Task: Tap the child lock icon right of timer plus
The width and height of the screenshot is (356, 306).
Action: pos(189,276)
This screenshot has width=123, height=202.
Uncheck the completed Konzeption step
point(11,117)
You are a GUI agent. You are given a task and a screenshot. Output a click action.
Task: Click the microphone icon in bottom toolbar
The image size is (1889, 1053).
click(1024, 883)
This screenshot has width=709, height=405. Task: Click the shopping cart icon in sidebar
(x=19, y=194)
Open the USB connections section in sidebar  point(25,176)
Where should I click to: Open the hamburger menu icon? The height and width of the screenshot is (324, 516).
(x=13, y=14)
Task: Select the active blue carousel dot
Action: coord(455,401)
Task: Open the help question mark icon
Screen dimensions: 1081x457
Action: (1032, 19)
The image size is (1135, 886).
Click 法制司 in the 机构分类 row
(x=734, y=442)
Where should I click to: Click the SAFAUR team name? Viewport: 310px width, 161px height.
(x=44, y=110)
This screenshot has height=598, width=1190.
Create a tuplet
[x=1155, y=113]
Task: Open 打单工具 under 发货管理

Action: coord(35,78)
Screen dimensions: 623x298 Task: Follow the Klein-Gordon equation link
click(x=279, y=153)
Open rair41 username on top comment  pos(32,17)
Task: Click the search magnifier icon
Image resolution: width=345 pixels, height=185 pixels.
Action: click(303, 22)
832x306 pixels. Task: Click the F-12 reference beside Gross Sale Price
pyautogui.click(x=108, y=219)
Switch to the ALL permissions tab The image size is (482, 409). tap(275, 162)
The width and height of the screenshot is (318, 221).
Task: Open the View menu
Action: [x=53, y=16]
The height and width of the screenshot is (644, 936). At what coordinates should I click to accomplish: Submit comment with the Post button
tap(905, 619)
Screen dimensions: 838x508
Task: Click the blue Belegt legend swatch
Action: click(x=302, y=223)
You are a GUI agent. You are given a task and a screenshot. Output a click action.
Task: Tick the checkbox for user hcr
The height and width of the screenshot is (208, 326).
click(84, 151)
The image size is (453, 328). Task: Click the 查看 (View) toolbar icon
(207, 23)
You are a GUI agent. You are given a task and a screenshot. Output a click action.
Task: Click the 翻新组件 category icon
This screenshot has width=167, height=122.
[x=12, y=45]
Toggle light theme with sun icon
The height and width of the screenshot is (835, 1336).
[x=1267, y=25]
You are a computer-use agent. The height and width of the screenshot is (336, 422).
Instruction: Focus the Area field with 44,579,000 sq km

++++++++++++++++++++

**Activity:** Copy out the entire listing above exactly.

**Response box:**
Task: Tap the child lock icon right of timer plus
The width and height of the screenshot is (356, 306).
Action: pos(189,276)
This screenshot has width=123, height=202.
Uncheck the completed Konzeption step
point(11,117)
You are a GUI agent. You are given a task and a screenshot. Output a click action.
Task: Click the microphone icon in bottom toolbar
The image size is (1889, 1053).
click(1024, 883)
This screenshot has width=709, height=405. Task: Click the shopping cart icon in sidebar
(x=19, y=194)
Open the USB connections section in sidebar  point(25,176)
Where should I click to: Open the hamburger menu icon? The height and width of the screenshot is (324, 516).
(x=13, y=14)
Task: Select the active blue carousel dot
Action: coord(455,401)
Task: Open the help question mark icon
Screen dimensions: 1081x457
Action: (1032, 19)
The image size is (1135, 886).
Click 法制司 in the 机构分类 row
(x=734, y=442)
Where should I click to: Click the SAFAUR team name? Viewport: 310px width, 161px height.
(x=44, y=110)
This screenshot has height=598, width=1190.
Create a tuplet
[x=1155, y=113]
Task: Open 打单工具 under 发货管理

Action: coord(35,78)
Screen dimensions: 623x298 Task: Follow the Klein-Gordon equation link
click(x=279, y=153)
Open rair41 username on top comment  pos(32,17)
Task: Click the search magnifier icon
Image resolution: width=345 pixels, height=185 pixels.
Action: click(303, 22)
832x306 pixels. Task: Click the F-12 reference beside Gross Sale Price
pyautogui.click(x=108, y=219)
Switch to the ALL permissions tab The image size is (482, 409). tap(275, 162)
The width and height of the screenshot is (318, 221).
Task: Open the View menu
Action: [x=53, y=16]
The height and width of the screenshot is (644, 936). At what coordinates should I click to accomplish: Submit comment with the Post button
tap(905, 619)
Screen dimensions: 838x508
Task: Click the blue Belegt legend swatch
Action: click(x=302, y=223)
You are a GUI agent. You are given a task and a screenshot. Output a click action.
Task: Tick the checkbox for user hcr
The height and width of the screenshot is (208, 326).
click(84, 151)
The image size is (453, 328). Task: Click the 查看 (View) toolbar icon
(207, 23)
You are a GUI agent. You are given a task and a screenshot. Output a click action.
Task: Click the 翻新组件 category icon
This screenshot has width=167, height=122.
[x=12, y=45]
Toggle light theme with sun icon
The height and width of the screenshot is (835, 1336).
[x=1267, y=25]
You are a computer-use agent. The height and width of the screenshot is (336, 422).
Instruction: Focus the Area field with 44,579,000 sq km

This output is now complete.